(Extracted records)

• • • • •

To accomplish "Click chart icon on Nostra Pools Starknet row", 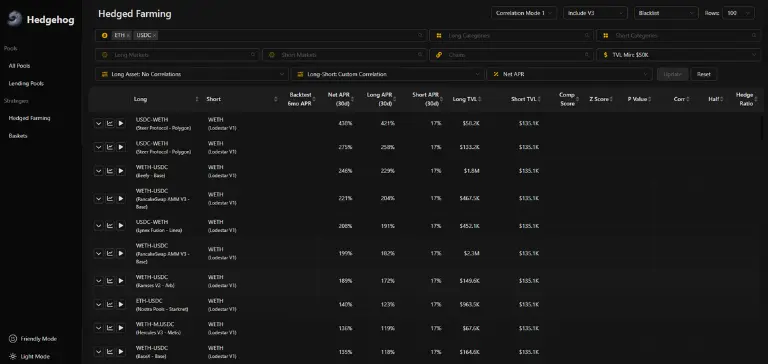I will click(x=110, y=305).
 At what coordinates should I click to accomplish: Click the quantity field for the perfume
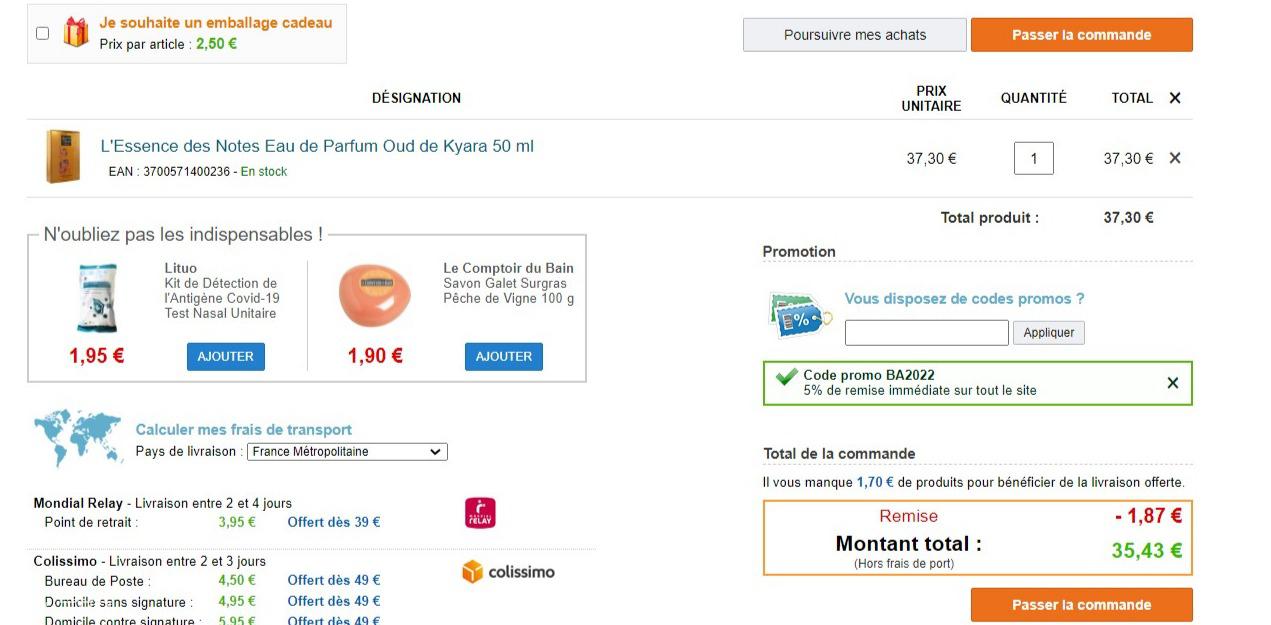1033,158
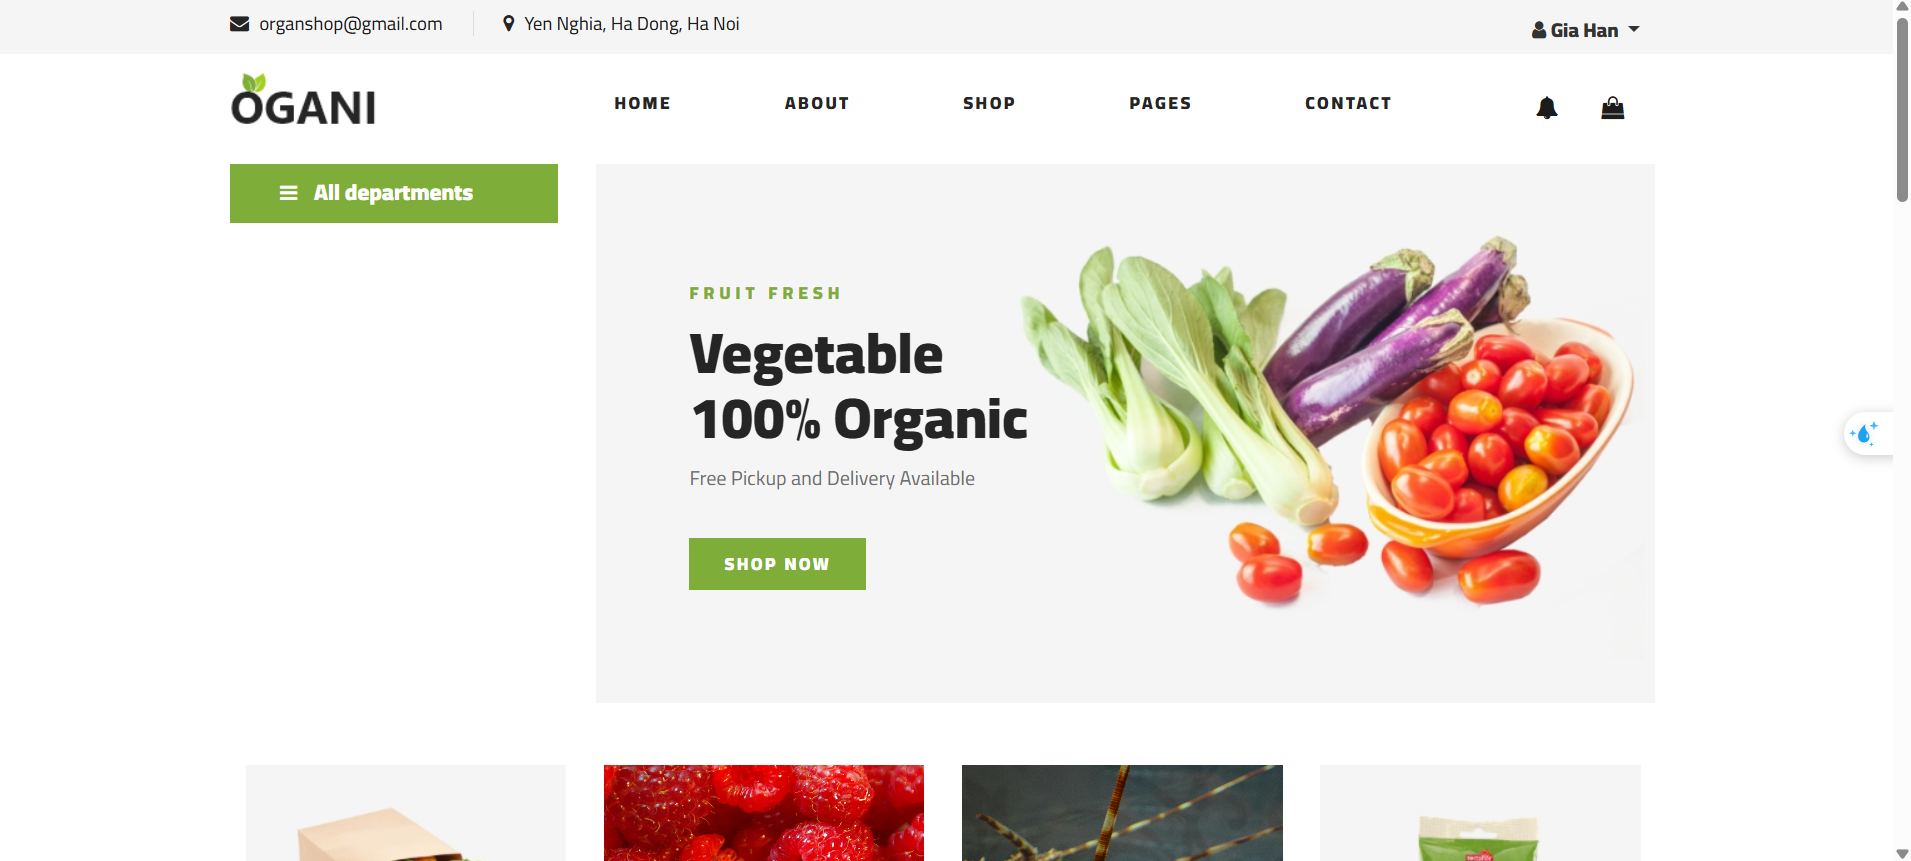This screenshot has height=861, width=1911.
Task: Open the Shop menu item
Action: click(x=989, y=103)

• • • • •

How to complete this task – Every line from the one bearing "At what coordinates" through the end of the data above must be output exactly, and no picture may appear.

Task solution –
 At what coordinates should I click to accomplish: Click the quantity field for the perfume
1033,158
This screenshot has height=861, width=1911.
Task: Open the Shop menu item
Action: click(x=989, y=103)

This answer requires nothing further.